Two Foreign Office files containing the official investigation of Hess’s death by the Royal Military Police Special Investigation Branch – FCO 161/69 and FCO 161/70 – remain secret, under a regulation normally used for sensitive intelligence material.

Marchers this weekend came from many parts of Germany and included representatives of numerous parties and groups.  The event was chaired by the NPD’s national organiser Sebastian Schmidtke and speakers included the NPD’s Dr Olaf Rose (a former member of the regional parliament of Saxony) as well as H&D‘s Peter Rushton and international guests from France and Finland.

German media admitted that this was the largest nationalist event in Berlin for many years. ‘Antifascists’ failed to prevent the march and failed to drown out the speakers.
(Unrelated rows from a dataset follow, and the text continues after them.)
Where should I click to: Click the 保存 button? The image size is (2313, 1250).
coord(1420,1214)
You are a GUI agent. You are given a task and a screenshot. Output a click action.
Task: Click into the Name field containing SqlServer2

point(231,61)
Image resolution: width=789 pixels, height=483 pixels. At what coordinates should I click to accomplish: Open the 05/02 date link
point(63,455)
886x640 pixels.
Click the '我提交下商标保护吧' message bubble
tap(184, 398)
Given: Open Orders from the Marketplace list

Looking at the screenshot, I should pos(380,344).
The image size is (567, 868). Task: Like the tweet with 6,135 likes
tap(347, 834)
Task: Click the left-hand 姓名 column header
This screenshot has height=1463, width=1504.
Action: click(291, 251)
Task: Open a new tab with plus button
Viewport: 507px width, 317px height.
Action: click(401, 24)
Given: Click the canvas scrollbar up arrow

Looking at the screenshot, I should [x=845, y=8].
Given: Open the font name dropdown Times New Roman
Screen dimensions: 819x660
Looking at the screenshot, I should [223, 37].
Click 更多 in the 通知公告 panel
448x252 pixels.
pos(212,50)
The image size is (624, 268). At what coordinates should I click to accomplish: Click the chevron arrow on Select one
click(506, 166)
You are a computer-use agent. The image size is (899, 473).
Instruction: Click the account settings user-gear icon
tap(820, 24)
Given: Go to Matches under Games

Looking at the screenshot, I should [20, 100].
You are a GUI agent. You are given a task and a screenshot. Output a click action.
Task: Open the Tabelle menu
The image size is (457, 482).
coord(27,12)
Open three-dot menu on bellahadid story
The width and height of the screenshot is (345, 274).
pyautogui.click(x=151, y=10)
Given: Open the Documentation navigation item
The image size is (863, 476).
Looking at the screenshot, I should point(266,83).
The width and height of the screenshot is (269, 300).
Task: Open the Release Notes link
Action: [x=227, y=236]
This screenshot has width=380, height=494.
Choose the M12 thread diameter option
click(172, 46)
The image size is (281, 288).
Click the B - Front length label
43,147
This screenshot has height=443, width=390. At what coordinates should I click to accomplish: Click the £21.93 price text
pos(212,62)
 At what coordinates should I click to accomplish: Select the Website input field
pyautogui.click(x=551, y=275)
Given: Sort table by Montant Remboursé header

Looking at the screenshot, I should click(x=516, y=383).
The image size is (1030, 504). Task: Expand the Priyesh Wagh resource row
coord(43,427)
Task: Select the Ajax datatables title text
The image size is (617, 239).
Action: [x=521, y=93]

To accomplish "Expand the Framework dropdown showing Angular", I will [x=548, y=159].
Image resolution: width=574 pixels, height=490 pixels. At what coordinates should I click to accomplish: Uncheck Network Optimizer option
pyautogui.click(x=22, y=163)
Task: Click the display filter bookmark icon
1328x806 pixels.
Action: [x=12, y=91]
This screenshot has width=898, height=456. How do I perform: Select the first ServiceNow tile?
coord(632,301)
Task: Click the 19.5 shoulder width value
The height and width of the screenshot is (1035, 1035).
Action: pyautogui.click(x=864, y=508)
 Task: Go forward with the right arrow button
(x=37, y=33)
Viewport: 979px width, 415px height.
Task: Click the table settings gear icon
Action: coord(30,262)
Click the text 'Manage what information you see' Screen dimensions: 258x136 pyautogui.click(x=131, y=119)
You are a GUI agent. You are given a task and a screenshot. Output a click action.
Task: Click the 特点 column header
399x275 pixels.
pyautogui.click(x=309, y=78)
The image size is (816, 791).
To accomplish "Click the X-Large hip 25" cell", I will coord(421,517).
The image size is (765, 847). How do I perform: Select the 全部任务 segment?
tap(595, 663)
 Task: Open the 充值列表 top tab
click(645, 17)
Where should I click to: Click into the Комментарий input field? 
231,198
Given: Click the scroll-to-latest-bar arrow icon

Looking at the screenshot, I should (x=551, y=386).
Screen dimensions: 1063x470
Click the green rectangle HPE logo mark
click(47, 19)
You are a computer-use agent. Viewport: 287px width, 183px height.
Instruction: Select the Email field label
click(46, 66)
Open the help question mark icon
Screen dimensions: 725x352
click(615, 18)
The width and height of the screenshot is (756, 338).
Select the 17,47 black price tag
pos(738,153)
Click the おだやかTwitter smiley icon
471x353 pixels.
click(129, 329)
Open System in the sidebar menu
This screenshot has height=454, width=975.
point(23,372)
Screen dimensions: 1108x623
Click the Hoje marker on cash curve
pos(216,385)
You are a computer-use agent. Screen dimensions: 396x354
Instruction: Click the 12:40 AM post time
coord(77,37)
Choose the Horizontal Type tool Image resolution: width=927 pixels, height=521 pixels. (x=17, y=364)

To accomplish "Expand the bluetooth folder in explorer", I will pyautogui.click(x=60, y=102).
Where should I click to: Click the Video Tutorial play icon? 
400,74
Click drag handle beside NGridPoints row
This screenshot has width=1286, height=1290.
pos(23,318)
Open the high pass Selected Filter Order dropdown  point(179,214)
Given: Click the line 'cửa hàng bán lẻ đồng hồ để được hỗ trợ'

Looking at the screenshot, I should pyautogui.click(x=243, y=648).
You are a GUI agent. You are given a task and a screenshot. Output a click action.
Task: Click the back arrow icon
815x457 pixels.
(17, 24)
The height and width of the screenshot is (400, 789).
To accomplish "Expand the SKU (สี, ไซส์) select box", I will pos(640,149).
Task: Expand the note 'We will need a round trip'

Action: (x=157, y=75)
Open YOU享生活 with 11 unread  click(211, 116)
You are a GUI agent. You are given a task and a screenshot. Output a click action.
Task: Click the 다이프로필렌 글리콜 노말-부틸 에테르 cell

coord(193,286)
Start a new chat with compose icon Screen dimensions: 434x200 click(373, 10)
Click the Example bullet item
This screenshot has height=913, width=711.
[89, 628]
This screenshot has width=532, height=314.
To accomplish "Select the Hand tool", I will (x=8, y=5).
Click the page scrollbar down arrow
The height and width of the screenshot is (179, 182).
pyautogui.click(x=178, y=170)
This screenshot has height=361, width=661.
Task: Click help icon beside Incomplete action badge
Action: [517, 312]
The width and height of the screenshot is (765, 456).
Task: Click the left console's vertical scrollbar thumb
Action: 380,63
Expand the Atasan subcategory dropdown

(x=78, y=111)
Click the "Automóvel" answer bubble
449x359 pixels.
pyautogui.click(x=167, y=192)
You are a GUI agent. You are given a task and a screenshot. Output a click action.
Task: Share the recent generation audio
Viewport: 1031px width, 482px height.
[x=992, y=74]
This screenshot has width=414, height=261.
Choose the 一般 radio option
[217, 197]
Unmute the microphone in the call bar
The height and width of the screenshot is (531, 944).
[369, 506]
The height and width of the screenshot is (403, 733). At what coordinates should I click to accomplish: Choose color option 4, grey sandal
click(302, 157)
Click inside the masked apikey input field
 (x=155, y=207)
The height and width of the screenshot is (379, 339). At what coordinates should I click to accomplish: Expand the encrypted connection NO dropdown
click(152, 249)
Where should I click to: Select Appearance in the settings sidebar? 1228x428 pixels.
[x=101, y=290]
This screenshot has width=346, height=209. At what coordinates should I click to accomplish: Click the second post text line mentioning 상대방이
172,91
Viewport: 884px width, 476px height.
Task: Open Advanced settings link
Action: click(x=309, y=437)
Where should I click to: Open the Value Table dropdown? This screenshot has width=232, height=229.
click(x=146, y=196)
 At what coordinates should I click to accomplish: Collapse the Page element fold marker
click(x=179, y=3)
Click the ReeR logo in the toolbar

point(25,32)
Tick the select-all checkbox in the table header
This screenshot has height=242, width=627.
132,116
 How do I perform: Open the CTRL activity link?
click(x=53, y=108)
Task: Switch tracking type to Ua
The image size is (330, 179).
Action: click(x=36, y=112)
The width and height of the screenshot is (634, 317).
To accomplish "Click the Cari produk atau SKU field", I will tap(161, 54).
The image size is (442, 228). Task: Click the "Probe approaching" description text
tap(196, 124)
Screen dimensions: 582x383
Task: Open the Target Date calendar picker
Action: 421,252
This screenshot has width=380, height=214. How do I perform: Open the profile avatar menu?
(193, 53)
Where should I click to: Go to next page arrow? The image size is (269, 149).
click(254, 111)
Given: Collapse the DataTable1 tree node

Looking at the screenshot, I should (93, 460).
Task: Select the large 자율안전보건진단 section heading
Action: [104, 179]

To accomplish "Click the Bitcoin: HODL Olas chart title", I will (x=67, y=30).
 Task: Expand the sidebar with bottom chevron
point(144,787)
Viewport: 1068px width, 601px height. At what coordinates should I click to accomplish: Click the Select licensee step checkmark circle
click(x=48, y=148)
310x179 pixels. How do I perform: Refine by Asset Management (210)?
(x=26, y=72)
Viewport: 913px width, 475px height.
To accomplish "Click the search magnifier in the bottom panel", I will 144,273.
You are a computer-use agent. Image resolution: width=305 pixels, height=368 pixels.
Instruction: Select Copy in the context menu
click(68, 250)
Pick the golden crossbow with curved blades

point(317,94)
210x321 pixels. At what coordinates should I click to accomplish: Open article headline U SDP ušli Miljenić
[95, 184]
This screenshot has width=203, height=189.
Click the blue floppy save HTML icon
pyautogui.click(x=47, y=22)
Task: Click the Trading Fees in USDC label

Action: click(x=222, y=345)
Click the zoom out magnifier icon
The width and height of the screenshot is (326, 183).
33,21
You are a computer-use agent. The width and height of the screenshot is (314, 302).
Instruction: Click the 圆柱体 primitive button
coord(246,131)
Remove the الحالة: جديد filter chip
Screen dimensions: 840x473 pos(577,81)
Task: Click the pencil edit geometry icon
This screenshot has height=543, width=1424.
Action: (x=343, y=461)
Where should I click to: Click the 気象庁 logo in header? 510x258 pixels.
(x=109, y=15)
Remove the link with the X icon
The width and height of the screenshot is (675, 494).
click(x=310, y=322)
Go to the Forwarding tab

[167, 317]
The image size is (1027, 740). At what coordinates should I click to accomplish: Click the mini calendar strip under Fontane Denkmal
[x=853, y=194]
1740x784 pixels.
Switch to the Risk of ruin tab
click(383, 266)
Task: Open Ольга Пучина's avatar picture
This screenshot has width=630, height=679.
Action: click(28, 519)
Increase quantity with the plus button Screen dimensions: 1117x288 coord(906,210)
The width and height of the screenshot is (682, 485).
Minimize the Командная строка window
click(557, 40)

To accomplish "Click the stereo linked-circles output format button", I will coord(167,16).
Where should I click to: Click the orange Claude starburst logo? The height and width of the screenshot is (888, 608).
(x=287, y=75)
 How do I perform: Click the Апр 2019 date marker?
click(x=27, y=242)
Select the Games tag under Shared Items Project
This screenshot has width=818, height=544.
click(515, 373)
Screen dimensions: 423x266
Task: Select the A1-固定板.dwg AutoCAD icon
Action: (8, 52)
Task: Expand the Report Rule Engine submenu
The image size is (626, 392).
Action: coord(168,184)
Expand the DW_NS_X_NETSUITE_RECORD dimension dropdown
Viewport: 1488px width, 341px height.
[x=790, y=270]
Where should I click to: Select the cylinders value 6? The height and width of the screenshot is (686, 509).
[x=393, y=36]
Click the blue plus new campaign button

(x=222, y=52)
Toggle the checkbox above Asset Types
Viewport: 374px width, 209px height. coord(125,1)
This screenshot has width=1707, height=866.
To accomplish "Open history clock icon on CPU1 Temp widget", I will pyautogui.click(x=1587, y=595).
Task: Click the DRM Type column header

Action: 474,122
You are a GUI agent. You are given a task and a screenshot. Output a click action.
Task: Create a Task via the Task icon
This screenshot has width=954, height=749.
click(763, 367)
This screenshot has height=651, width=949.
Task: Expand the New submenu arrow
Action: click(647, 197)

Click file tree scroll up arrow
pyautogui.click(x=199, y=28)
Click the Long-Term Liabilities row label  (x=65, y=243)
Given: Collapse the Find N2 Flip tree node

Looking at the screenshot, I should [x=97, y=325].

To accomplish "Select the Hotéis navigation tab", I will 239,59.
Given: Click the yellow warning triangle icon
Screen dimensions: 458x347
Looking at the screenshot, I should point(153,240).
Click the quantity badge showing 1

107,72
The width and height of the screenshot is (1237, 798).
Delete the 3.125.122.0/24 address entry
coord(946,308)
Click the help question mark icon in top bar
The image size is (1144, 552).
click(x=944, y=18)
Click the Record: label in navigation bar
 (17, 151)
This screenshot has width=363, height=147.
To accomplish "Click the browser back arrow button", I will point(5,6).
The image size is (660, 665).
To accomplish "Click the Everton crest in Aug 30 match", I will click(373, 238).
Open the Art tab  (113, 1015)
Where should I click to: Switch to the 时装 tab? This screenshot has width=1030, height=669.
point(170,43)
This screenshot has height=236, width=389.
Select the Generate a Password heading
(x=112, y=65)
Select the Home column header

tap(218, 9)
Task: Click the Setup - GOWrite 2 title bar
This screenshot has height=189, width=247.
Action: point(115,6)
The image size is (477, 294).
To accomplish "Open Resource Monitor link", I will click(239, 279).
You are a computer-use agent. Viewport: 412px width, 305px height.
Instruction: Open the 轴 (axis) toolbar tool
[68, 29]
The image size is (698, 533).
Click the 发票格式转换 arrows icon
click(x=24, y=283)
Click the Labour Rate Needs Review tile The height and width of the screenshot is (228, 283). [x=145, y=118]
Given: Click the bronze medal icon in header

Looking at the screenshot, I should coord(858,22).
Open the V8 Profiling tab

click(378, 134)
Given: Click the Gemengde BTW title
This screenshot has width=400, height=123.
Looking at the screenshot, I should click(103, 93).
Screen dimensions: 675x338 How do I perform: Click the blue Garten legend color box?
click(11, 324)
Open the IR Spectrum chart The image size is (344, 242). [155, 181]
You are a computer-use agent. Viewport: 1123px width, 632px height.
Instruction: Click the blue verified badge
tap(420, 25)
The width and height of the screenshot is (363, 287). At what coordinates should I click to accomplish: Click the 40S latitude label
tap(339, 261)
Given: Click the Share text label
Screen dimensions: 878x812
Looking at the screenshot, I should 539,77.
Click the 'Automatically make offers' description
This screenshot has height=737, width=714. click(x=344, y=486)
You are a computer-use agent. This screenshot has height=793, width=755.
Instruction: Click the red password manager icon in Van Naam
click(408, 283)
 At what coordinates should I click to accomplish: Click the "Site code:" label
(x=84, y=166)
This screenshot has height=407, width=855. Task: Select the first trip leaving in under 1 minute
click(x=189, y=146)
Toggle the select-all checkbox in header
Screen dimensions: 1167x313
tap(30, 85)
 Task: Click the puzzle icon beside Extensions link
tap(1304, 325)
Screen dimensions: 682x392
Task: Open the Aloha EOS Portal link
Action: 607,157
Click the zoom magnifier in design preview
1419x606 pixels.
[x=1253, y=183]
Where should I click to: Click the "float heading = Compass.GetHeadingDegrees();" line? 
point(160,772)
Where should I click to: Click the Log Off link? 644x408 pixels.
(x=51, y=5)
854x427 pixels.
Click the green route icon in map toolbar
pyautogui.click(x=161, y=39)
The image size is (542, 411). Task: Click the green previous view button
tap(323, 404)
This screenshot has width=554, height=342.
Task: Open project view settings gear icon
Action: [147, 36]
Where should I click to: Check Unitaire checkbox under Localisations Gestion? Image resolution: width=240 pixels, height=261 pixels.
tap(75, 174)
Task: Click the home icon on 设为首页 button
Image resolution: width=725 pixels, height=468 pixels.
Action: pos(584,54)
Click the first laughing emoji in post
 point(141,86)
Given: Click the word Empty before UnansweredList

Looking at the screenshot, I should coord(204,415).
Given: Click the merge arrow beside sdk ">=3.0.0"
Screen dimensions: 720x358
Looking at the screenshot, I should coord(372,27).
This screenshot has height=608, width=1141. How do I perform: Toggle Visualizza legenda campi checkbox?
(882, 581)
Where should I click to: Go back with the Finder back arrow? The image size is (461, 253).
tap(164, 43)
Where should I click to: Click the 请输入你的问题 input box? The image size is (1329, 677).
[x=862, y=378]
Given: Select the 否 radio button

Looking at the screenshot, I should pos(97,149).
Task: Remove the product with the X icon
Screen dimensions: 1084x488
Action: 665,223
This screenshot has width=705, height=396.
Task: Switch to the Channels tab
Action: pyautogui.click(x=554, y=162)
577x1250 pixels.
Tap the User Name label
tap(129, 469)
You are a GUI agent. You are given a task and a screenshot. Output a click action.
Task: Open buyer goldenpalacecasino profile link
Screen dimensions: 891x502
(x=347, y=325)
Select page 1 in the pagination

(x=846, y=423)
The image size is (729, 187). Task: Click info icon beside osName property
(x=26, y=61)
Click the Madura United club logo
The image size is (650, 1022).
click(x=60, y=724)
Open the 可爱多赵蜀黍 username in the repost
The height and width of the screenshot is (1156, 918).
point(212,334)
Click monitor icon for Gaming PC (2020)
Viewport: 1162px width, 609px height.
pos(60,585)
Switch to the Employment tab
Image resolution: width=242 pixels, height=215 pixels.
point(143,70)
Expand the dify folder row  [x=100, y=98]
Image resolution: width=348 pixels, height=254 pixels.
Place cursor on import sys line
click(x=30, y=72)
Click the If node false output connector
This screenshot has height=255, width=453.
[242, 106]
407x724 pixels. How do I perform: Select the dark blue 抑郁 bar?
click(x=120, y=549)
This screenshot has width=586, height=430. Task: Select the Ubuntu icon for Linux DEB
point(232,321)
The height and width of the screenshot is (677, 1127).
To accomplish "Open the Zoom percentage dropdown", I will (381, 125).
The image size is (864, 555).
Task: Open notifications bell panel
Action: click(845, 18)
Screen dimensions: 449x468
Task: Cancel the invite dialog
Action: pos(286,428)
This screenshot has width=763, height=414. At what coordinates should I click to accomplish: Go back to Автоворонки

Rudolf Hess (right) with Adolf Hitler and fellow National-Socialist leaders

‘Antifascist’ arson attacks damaged signalling equipment on railway lines near Berlin, which meant that hundreds of marchers were unable to reach the city. Around 250 comrades including NPD vice-president Thorsten Heise from Thuringia held a spontaneous demonstration in the Falkensee district, after the railway arson prevented them from reaching Spandau.

Due to the many oppressive laws in modern Germany, marchers and speakers at this weekend’s event were severely restricted in what they could say, or what symbols could be displayed.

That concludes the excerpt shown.